*** Data to use ***

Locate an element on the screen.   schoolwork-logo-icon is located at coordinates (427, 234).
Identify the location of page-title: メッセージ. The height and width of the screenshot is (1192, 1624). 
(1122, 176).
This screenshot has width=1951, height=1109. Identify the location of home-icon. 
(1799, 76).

*** End of Data to use ***

Reproduce everything from the line containing "Identify the location of page-title: メッセージ." down through the end of the material above, including that line, without any changes.

### [Output for this exercise]
Identify the location of page-title: メッセージ. The height and width of the screenshot is (1192, 1624). 
(1122, 176).
This screenshot has width=1951, height=1109. Identify the location of home-icon. 
(1799, 76).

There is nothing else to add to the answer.